REHUGO Analysis Speech

Daniela Lalopu

Mr. Soeth

February 2, 2011

English 3 AP

REHUGO Analysis—Speech: The Perils of Indifference

A. Speaker of speech: Elie Wiesel Name of speech: “The Perils of Indifference”

B. This speech was delivered 12 April 1999, Washington, D.C. by Elie Wiesel. He was giving his speech to President Bill Clinton and the First Lady Hillary Clinton. The speech was a remembrance to the fifty-fourth anniversary of the end of World War II, Franklin Delano Roosevelt, and his survival of the Holocaust.

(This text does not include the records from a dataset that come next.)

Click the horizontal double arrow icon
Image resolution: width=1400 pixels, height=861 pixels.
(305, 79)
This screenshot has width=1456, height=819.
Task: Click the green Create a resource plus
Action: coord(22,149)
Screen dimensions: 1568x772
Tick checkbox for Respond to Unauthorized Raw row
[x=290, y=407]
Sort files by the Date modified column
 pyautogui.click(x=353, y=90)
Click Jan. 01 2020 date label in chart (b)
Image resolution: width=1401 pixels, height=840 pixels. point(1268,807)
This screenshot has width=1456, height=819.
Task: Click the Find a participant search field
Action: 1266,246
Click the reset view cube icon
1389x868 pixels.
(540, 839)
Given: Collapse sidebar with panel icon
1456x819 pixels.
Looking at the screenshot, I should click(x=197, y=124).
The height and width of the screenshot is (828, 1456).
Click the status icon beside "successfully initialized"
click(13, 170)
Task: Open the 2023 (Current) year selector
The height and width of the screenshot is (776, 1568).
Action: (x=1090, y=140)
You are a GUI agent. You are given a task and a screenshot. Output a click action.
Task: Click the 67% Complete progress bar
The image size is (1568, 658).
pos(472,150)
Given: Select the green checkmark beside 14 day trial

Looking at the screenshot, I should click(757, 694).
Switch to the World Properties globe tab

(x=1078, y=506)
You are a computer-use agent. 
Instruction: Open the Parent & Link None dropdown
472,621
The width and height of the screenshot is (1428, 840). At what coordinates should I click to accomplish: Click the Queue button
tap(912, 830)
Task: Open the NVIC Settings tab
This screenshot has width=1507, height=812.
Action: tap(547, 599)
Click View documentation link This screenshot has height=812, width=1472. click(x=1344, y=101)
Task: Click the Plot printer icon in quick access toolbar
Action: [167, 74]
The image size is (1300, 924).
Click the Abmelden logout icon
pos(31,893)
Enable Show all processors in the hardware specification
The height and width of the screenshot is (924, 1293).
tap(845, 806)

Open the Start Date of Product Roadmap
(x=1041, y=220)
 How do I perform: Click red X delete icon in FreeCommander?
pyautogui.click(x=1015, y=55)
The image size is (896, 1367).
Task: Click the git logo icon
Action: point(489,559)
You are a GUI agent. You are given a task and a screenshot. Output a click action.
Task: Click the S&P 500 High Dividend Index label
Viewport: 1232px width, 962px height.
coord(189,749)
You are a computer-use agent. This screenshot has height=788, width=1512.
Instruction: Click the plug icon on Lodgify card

C. While giving his speech Wiesel stresses the meaning of “indifference” quite passionately. He describes it as an example of the differences, “crime and punishment, cruelty and compassion, good and evil.” The comparisons bring a variety of classes that indifference can evaluate on. Wiesel also emphasizes how those who are indifferent show no meaning as he said, “Of course, indifference can be tempting -- more than that, seductive. It is so much easier to look away from victims. It is so much easier to avoid such rude interruptions to our work, our dreams, our hopes. It is, after all, awkward, troublesome, to be involved in another person's pain and despair. Yet, for the person who is indifferent, his or her neighbor are of no consequence. And, therefore, their lives are meaningless.” His stressing the facts of indifference shows that being indifferent shows no value or that it is worth anything. He also expresses in simplistic yet effective detail the conditions and outcomes of the “Muselmanner” prisoners in the camps during the Holocaust, “Wrapped in their torn blankets, they would sit or lie on the ground, staring vacantly into space, unaware of who or where they were -- strangers to their surroundings. They no longer felt pain, hunger, thirst. They feared nothing. They felt nothing. They were dead and did not know it.”

D. Rhetorical Strategies:

a. Wiesel uses the repetition of “indifference.” The effect of this particular repetition is that he depths the meaning of indifference, “indifference is always the friend of the enemy, for it benefits the aggressor -- never his victim.” The fact of how indifference is more beneficial to the “aggressor” instead of his “victim.”

b. His counterpoints of the different categories that he identifies of indifference, “crime and punishment, cruelty and compassion, good and evil.” This brings the effect of comparing and contrasting those particular categories to the topic in which they follow indifference. He also uses exemplification, “The most tragic of all prisoners were the "Muselmanner," as they were called. Wrapped in their torn blankets, they would sit or lie on the ground, staring vacantly into space, unaware of who or where they were -- strangers to their surroundings. They no longer felt pain, hunger, thirst. They feared nothing. They felt nothing. They were dead and did not know it.” The effect of his exemplification is that he describes the outcome of this particular camp group that could not realize that they were dead.

MLA Citation for Speech:

Wiesel, Elie “The Perils of Indifference” East Room, the White House, Millennium Lecture Series, Delivered 12 April 1999, Washington, D.C.